Правда, иногда попадалась рыба не рыба, животное не животное — удивительное божье создание, названное местными рыбаками конь-губарь. О губах говорить трудно — не силиконовые ли? А вот конек был настоящий, с высоко вскинутой, хотя и без гривы, головой, по-лошадиному выпяченной грудью. Конь, и все тут. Только не ржет и очень маленький, с седалищем, более пригодным для шахматной доски, хоть ты его бери и дари гроссмейстерам — Каспарову или Купрейчику. Но ловить того губастого коника я не желал, немного брезговал, а больше жалел. На зуб его — нечем и плюнуть. Пусть идет опять в речку, за настоящей лошадью, колхозным сивым мерином.
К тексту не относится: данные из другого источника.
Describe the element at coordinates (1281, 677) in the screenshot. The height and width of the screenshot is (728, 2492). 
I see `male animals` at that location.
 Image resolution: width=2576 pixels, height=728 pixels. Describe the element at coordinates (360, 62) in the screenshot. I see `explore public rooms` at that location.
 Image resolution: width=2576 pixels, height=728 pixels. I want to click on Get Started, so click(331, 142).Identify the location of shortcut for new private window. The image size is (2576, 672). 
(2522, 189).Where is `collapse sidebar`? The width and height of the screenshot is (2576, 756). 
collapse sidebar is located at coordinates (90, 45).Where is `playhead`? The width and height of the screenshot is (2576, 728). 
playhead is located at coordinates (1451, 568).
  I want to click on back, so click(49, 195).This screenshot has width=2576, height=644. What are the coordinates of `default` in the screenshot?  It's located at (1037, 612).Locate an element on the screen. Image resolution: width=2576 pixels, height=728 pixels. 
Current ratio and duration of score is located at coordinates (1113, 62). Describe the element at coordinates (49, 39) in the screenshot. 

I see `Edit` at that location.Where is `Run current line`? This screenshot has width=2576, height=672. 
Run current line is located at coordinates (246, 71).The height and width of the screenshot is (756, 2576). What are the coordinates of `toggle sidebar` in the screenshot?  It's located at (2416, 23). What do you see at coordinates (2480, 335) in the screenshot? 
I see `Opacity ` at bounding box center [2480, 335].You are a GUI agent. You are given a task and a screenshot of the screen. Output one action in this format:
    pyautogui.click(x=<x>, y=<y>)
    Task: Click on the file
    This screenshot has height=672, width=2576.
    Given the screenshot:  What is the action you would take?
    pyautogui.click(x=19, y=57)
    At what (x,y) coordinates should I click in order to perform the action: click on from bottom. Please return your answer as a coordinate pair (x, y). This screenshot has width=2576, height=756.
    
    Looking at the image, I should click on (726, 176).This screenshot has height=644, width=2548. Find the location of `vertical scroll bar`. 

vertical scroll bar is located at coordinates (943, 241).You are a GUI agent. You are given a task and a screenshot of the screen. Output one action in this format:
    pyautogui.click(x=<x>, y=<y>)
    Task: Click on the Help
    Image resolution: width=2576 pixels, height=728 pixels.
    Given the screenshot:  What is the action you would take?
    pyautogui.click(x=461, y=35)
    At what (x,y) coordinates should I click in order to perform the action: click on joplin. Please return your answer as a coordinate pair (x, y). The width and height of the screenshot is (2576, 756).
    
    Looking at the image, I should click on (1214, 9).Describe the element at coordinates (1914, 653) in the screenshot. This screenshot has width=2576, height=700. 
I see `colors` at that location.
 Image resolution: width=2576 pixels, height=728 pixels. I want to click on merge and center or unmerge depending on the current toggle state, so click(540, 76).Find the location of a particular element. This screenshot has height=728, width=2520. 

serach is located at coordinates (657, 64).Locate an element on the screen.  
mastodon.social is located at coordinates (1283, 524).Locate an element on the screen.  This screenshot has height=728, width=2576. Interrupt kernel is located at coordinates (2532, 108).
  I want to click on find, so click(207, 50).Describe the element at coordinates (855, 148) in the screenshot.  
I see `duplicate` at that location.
Так забавлялся я на Уссури, пока однажды не поймал что-то непонятное. Клюнуло хищно, окунево — сразу на дно. Я потянул без подсечки. На крючке было что-то рыбье, или беременной рыбой, округлое и брюхатое, вроде выползка, проглотившего крота. Я вскинул вверх удилище и по-рыбацки выставил навстречу этому созданию руку. Приятель, с которым я рыбачил, тут же отбил ее, отвел в сторону от летящего на меня улова:
— Опасно! Косатка-скрипут. В шипах по обе стороны головы — отрава. Не смертельно, но руку, как куклу, долго будешь носить.
Он еще что-то долго и убедительно мне говорил, но я уже не слышал. Заложило уши. Мой улов, моя добыча плакала не расслышанным год тому назад детским плачем. Заложенные пустотой во время прощания Имана с полковником Леоновым уши открылись. Я не знаю, как плачут рыбы и плачут ли они вообще. Есть ли у них слезы, какие они, соленые, как и наши, или со сластинкой, сладкие, горькие. Одним миром и горем мы с ними мазаные или разделенные, разведенные навсегда?